**Problem requirements**:
Return the material from the line containing "Task: Choose Familiar for Facebook" through the line containing "Screen dimensions: 847x742", and nothing else.

**Input material**:
** begin **

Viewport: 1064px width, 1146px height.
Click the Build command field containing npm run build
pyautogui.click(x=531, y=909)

** end **
** begin **

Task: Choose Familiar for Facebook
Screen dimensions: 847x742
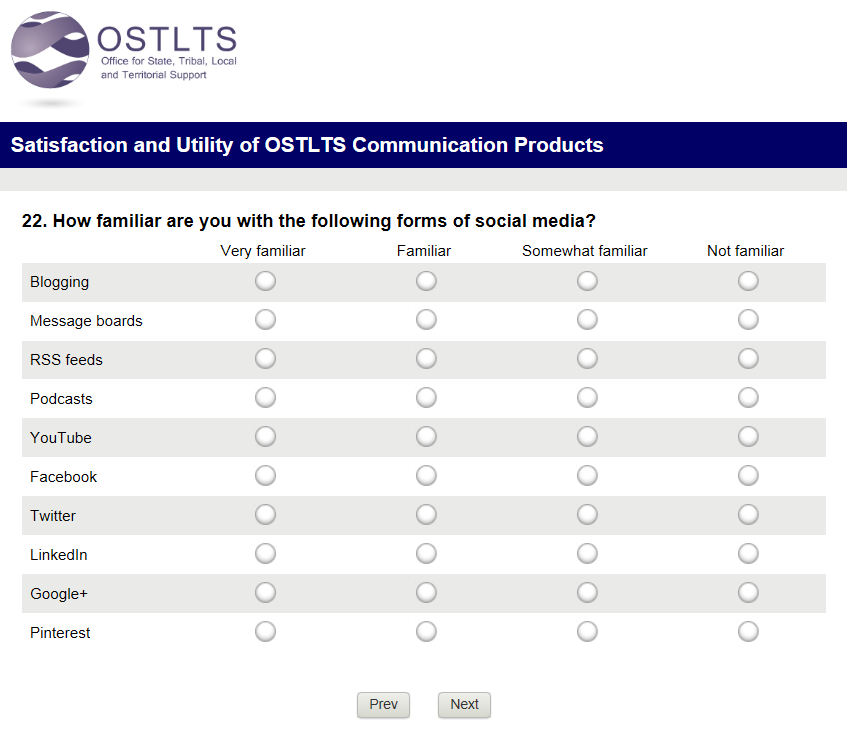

** end **

**Solution to this exercise**:
Task: Choose Familiar for Facebook
Screen dimensions: 847x742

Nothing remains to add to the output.